Christine Grant
James S. Blumenstock
Senior Assistant Commissioner

Public Health Alert
September 8, 1999
Saint Louis Encephalitis

The New York City Department of Health (NYCDOH) reported over the Labor day weekend that five residents of the Whitestone/Flushing/Auburndale sections of Queens were diagnosed with Saint Louis Encephalitis (SLE). Of these five residents, two have died of the illness. NYCDOH is investigating an additional 36 ill individuals who have a clinical illness that may be SLE.

No cases of Saint Louis Encephalitis have been reported in New Jersey. SLE is a reportable disease in New Jersey, and although it is not listed as an immediately reportable disease, the New Jersey Department of Health would like to be immediately notified of any cases or suspect cases of SLE. The Department can be reached at (609)588-7500 Monday through Friday 8 a.m. to 5 p.m., and at (609)392-2020 at all other hours. For more information, see the fact sheet.

Saint Louis Encephalitis is transmitted to humans through the bite of certain infected mosquitos, primarily Culex pipiens in New Jersey. There is no person-to-person transmission nor any transmission to or through pets. Most people who are infected with SLE have no symptoms or only a mild non-specific flu-like illness.
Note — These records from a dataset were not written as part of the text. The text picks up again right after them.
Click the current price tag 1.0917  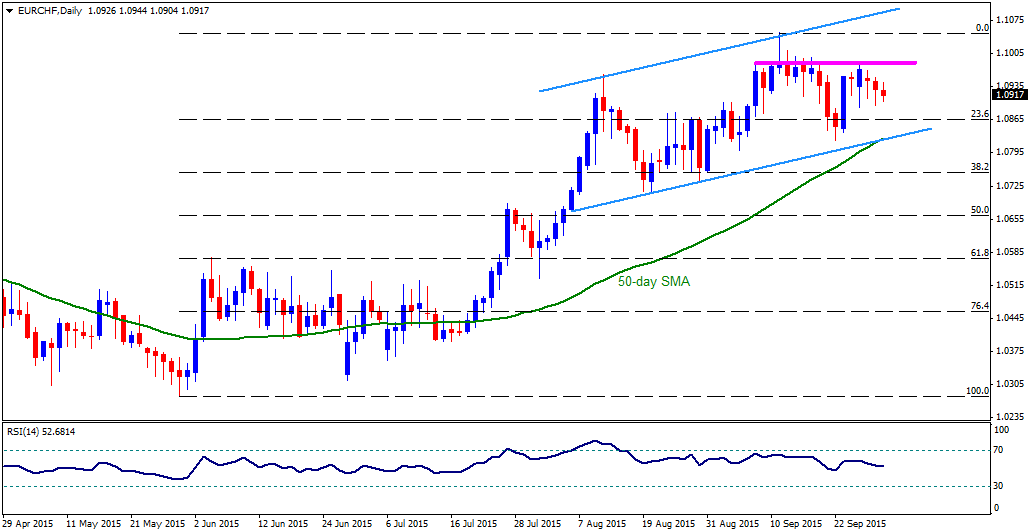(1007, 95)
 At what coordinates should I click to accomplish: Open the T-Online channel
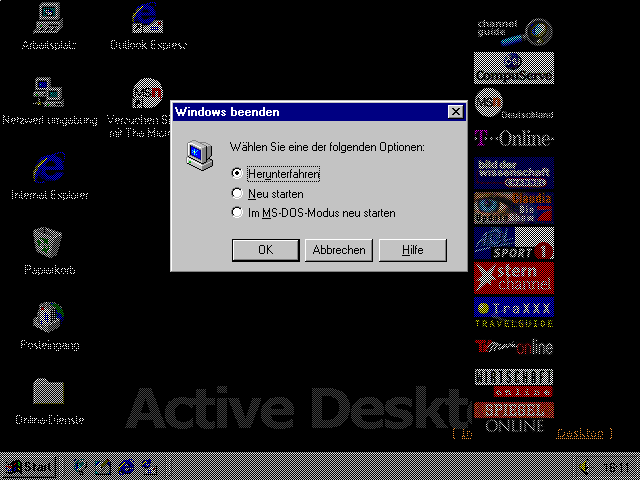(x=513, y=138)
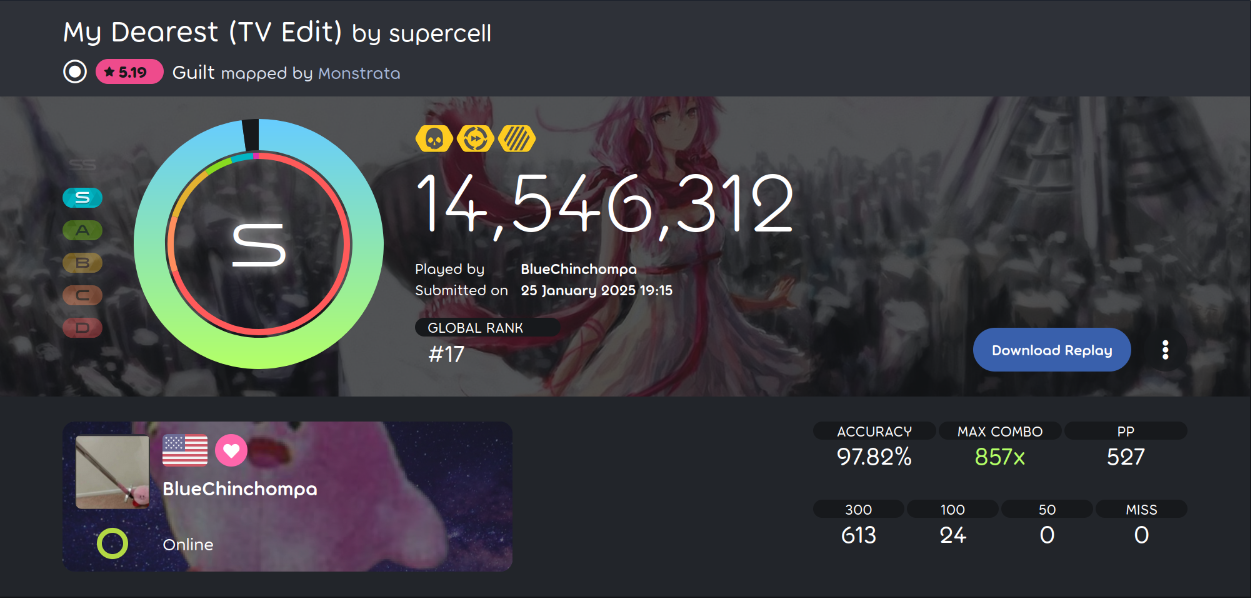Click the BlueChinchompa avatar thumbnail

112,472
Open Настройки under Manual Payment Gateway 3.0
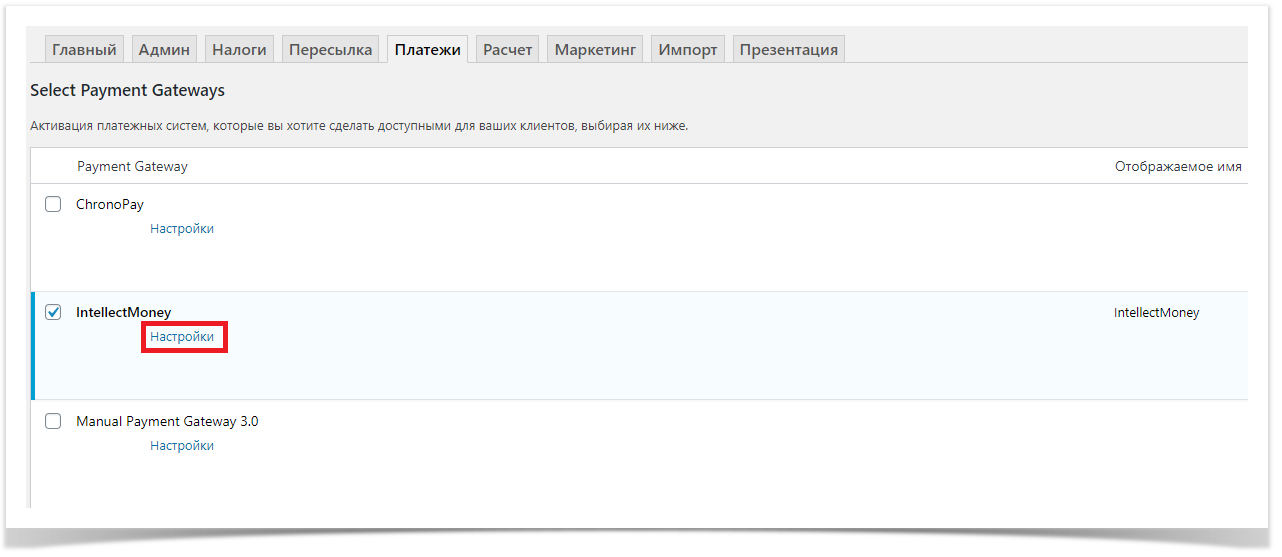Image resolution: width=1282 pixels, height=557 pixels. (x=182, y=446)
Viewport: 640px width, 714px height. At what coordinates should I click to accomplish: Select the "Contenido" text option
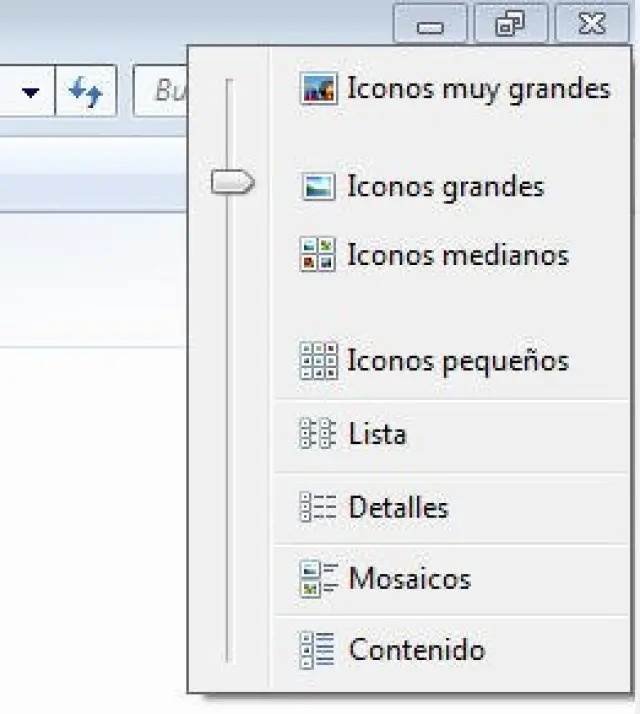pyautogui.click(x=416, y=650)
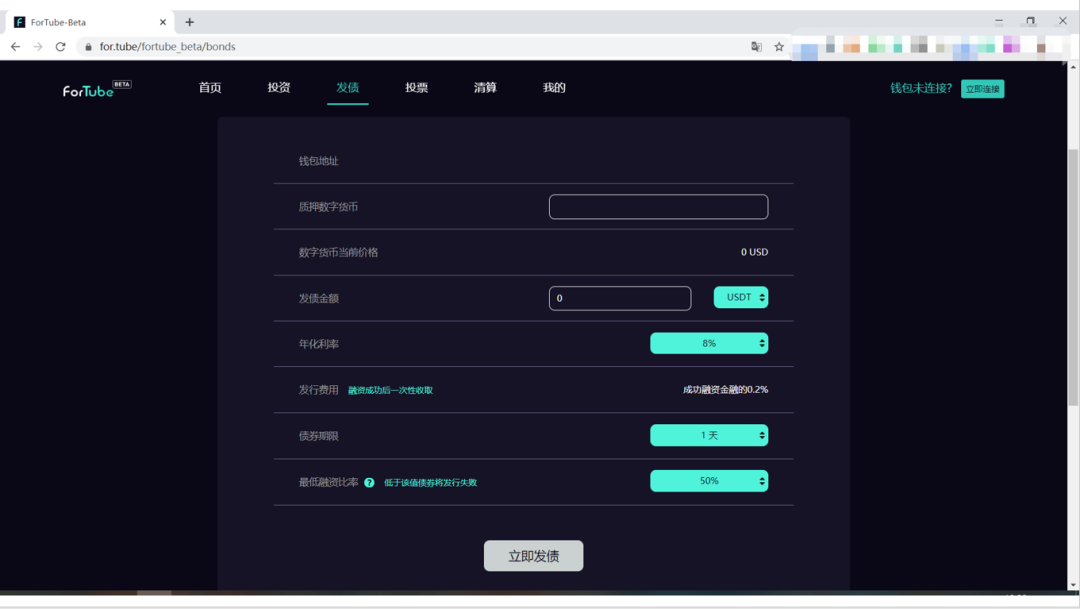Open the 发债金额 currency selector showing USDT
The height and width of the screenshot is (609, 1080).
click(740, 297)
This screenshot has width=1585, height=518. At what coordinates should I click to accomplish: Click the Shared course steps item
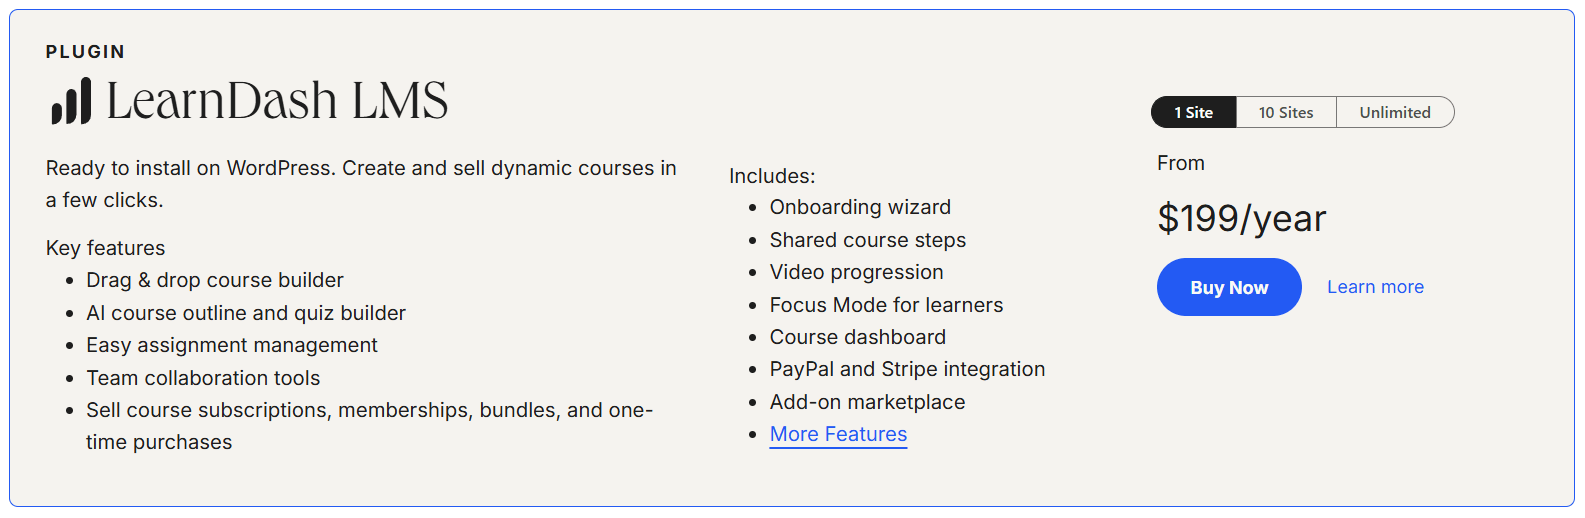point(867,240)
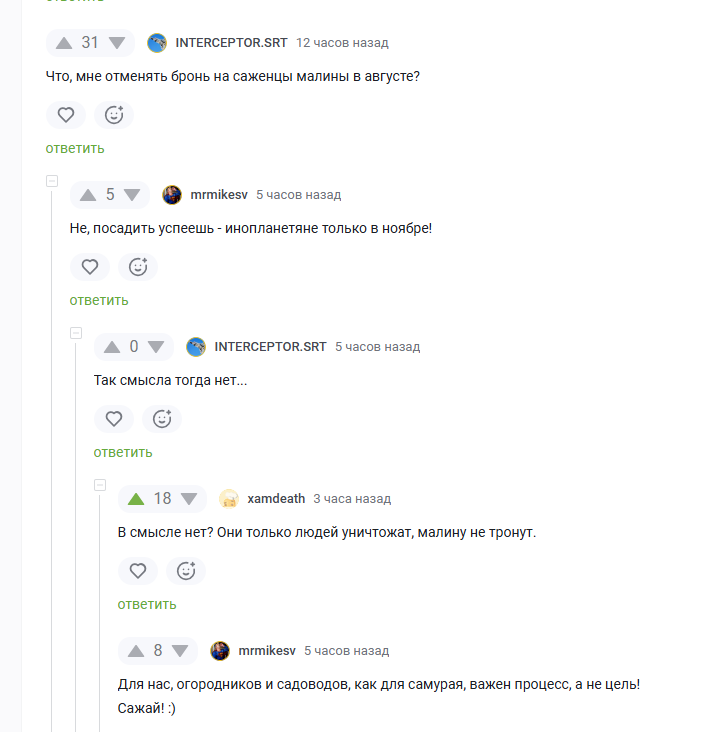The height and width of the screenshot is (732, 716).
Task: Reply to xamdeath's comment via 'ответить'
Action: [147, 605]
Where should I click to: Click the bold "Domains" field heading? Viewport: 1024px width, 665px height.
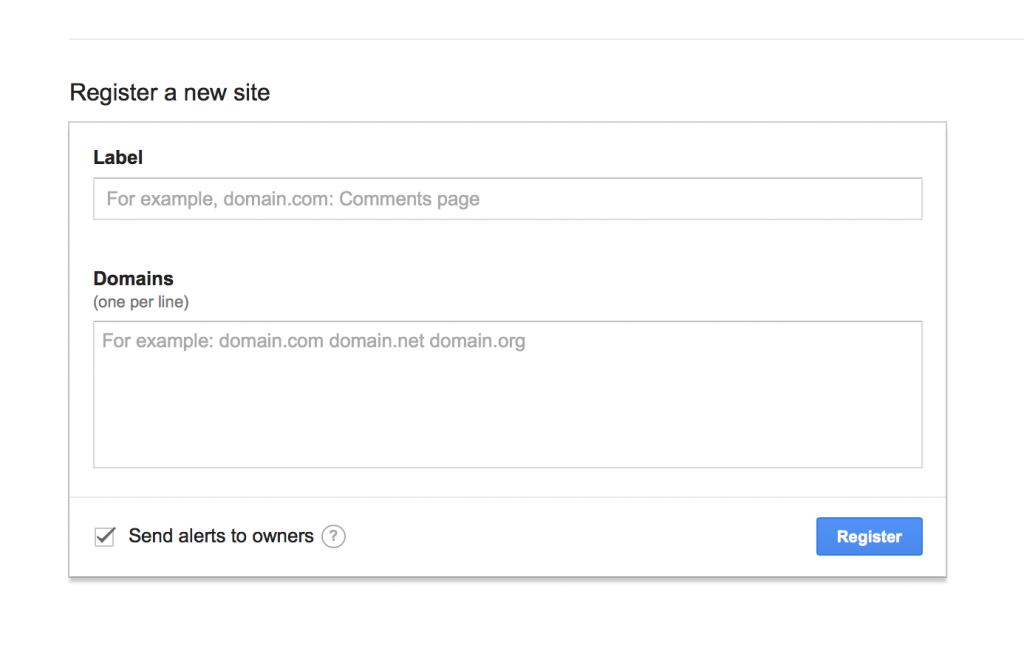133,279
However, in some individuals, especially the elderly, SLE can cause a serious illness that affects the central nervous system. Symptoms of that illness often includes a rapid onset of headache, high fever, stiff neck, disorientation, and tremors. Coma, convulsions and paralysis may also occur. Death occurs in 5 to 15 percent of these cases.

New Jersey's mosquito populations of Culex sp. have been very low this summer, especially in counties around the Meadowlands. New Jersey's mosquito control commissions are stepping up their monitoring of mosquito populations throughout New Jersey and are prepared to mount an airspray program if needed.

Individuals are encouraged to use personal protective measures to reduce the chance of being bitten by mosquitos. These measures include reducing time outdoors in early evening hours, wearing long pants and long sleeved shirts and applying mosquito repellent to exposed skin.